(Dataset entries)
Content starts

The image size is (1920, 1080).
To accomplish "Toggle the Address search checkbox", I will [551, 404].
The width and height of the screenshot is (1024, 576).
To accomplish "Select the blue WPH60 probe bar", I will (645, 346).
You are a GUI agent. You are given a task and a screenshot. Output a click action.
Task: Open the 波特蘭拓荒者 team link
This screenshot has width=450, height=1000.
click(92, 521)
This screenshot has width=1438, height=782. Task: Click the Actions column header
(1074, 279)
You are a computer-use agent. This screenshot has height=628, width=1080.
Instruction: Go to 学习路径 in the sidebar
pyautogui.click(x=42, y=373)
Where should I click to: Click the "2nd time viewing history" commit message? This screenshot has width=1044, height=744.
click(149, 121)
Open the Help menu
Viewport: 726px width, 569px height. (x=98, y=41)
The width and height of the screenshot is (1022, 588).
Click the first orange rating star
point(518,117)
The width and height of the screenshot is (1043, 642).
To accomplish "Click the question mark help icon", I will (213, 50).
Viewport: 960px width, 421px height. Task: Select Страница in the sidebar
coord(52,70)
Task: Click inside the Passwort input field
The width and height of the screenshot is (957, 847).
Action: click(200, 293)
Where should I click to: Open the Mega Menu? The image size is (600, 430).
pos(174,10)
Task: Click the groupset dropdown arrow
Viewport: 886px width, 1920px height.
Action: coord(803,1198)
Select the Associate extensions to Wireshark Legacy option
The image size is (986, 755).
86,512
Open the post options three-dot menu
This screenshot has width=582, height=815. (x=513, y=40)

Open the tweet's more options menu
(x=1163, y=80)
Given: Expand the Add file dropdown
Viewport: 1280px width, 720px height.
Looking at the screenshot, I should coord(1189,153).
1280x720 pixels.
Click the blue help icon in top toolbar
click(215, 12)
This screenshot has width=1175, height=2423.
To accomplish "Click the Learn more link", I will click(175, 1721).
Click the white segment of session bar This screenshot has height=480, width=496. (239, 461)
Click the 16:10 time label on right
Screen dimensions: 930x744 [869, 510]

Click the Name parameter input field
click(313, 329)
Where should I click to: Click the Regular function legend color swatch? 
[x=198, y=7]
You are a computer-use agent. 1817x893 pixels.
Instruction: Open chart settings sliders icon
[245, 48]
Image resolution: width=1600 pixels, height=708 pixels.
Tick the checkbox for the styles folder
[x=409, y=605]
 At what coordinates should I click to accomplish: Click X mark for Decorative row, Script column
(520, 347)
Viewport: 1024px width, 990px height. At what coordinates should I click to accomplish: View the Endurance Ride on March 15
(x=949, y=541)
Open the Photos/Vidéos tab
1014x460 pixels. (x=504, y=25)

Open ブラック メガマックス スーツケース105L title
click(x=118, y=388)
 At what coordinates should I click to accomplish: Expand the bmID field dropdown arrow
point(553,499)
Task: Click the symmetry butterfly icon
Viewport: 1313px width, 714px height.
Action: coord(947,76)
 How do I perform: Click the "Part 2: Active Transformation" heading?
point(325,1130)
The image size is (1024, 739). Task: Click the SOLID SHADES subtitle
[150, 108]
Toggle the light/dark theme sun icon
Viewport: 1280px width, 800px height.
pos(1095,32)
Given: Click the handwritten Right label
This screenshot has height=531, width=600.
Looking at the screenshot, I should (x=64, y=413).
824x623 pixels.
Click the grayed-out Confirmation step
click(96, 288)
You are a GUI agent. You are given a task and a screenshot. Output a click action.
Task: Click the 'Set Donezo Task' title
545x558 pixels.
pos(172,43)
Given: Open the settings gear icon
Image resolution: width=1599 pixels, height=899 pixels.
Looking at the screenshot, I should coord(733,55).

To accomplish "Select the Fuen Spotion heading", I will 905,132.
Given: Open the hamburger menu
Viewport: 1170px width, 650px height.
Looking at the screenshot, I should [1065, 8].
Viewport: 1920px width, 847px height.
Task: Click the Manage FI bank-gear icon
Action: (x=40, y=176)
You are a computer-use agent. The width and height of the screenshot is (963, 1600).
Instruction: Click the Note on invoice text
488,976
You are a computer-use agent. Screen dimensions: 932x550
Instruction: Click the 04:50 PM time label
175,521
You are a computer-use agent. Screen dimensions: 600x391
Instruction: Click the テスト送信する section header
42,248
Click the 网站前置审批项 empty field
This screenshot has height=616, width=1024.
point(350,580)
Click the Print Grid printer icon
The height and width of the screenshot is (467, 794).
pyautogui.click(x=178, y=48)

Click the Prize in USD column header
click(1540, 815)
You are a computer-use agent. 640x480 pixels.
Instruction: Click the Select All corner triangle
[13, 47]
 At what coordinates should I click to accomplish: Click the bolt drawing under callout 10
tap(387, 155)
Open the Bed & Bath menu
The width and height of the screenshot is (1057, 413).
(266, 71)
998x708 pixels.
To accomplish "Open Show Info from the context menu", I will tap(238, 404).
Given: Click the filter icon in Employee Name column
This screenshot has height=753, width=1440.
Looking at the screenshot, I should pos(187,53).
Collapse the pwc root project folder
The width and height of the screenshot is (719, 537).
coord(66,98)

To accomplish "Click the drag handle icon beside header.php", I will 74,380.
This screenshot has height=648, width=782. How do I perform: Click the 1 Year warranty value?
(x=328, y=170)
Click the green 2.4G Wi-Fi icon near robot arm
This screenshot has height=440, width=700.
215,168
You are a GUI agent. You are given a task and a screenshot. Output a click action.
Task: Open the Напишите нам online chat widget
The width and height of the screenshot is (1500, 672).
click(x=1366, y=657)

Content ends

__Required work__: For this task, print the records again exactly as they appear.

__Task response__:
The image size is (1920, 1080).
To accomplish "Toggle the Address search checkbox", I will [551, 404].
The width and height of the screenshot is (1024, 576).
To accomplish "Select the blue WPH60 probe bar", I will (645, 346).
You are a GUI agent. You are given a task and a screenshot. Output a click action.
Task: Open the 波特蘭拓荒者 team link
This screenshot has width=450, height=1000.
click(92, 521)
This screenshot has width=1438, height=782. Task: Click the Actions column header
(1074, 279)
You are a computer-use agent. This screenshot has height=628, width=1080.
Instruction: Go to 学习路径 in the sidebar
pyautogui.click(x=42, y=373)
Where should I click to: Click the "2nd time viewing history" commit message? This screenshot has width=1044, height=744.
click(149, 121)
Open the Help menu
Viewport: 726px width, 569px height. (x=98, y=41)
The width and height of the screenshot is (1022, 588).
Click the first orange rating star
point(518,117)
The width and height of the screenshot is (1043, 642).
To accomplish "Click the question mark help icon", I will (213, 50).
Viewport: 960px width, 421px height. Task: Select Страница in the sidebar
coord(52,70)
Task: Click inside the Passwort input field
The width and height of the screenshot is (957, 847).
Action: click(200, 293)
Where should I click to: Open the Mega Menu? The image size is (600, 430).
pos(174,10)
Task: Click the groupset dropdown arrow
Viewport: 886px width, 1920px height.
Action: coord(803,1198)
Select the Associate extensions to Wireshark Legacy option
The image size is (986, 755).
86,512
Open the post options three-dot menu
This screenshot has width=582, height=815. (x=513, y=40)

Open the tweet's more options menu
(x=1163, y=80)
Given: Expand the Add file dropdown
Viewport: 1280px width, 720px height.
Looking at the screenshot, I should coord(1189,153).
1280x720 pixels.
Click the blue help icon in top toolbar
click(215, 12)
This screenshot has width=1175, height=2423.
To accomplish "Click the Learn more link", I will click(175, 1721).
Click the white segment of session bar This screenshot has height=480, width=496. (239, 461)
Click the 16:10 time label on right
Screen dimensions: 930x744 [869, 510]

Click the Name parameter input field
click(313, 329)
Where should I click to: Click the Regular function legend color swatch? 
[x=198, y=7]
You are a computer-use agent. 1817x893 pixels.
Instruction: Open chart settings sliders icon
[245, 48]
Image resolution: width=1600 pixels, height=708 pixels.
Tick the checkbox for the styles folder
[x=409, y=605]
 At what coordinates should I click to accomplish: Click X mark for Decorative row, Script column
(520, 347)
Viewport: 1024px width, 990px height. At what coordinates should I click to accomplish: View the Endurance Ride on March 15
(x=949, y=541)
Open the Photos/Vidéos tab
1014x460 pixels. (x=504, y=25)

Open ブラック メガマックス スーツケース105L title
click(x=118, y=388)
 At what coordinates should I click to accomplish: Expand the bmID field dropdown arrow
point(553,499)
Task: Click the symmetry butterfly icon
Viewport: 1313px width, 714px height.
Action: coord(947,76)
 How do I perform: Click the "Part 2: Active Transformation" heading?
point(325,1130)
The image size is (1024, 739). Task: Click the SOLID SHADES subtitle
[150, 108]
Toggle the light/dark theme sun icon
Viewport: 1280px width, 800px height.
pos(1095,32)
Given: Click the handwritten Right label
This screenshot has height=531, width=600.
Looking at the screenshot, I should (x=64, y=413).
824x623 pixels.
Click the grayed-out Confirmation step
click(96, 288)
You are a GUI agent. You are given a task and a screenshot. Output a click action.
Task: Click the 'Set Donezo Task' title
545x558 pixels.
pos(172,43)
Given: Open the settings gear icon
Image resolution: width=1599 pixels, height=899 pixels.
Looking at the screenshot, I should coord(733,55).

To accomplish "Select the Fuen Spotion heading", I will 905,132.
Given: Open the hamburger menu
Viewport: 1170px width, 650px height.
Looking at the screenshot, I should [1065, 8].
Viewport: 1920px width, 847px height.
Task: Click the Manage FI bank-gear icon
Action: (x=40, y=176)
You are a computer-use agent. The width and height of the screenshot is (963, 1600).
Instruction: Click the Note on invoice text
488,976
You are a computer-use agent. Screen dimensions: 932x550
Instruction: Click the 04:50 PM time label
175,521
You are a computer-use agent. Screen dimensions: 600x391
Instruction: Click the テスト送信する section header
42,248
Click the 网站前置审批项 empty field
This screenshot has height=616, width=1024.
point(350,580)
Click the Print Grid printer icon
The height and width of the screenshot is (467, 794).
pyautogui.click(x=178, y=48)

Click the Prize in USD column header
click(1540, 815)
You are a computer-use agent. 640x480 pixels.
Instruction: Click the Select All corner triangle
[13, 47]
 At what coordinates should I click to accomplish: Click the bolt drawing under callout 10
tap(387, 155)
Open the Bed & Bath menu
The width and height of the screenshot is (1057, 413).
(266, 71)
998x708 pixels.
To accomplish "Open Show Info from the context menu", I will tap(238, 404).
Given: Click the filter icon in Employee Name column
This screenshot has height=753, width=1440.
Looking at the screenshot, I should pos(187,53).
Collapse the pwc root project folder
The width and height of the screenshot is (719, 537).
coord(66,98)

To accomplish "Click the drag handle icon beside header.php", I will 74,380.
This screenshot has height=648, width=782. How do I perform: Click the 1 Year warranty value?
(x=328, y=170)
Click the green 2.4G Wi-Fi icon near robot arm
This screenshot has height=440, width=700.
215,168
You are a GUI agent. You are given a task and a screenshot. Output a click action.
Task: Open the Напишите нам online chat widget
The width and height of the screenshot is (1500, 672).
click(x=1366, y=657)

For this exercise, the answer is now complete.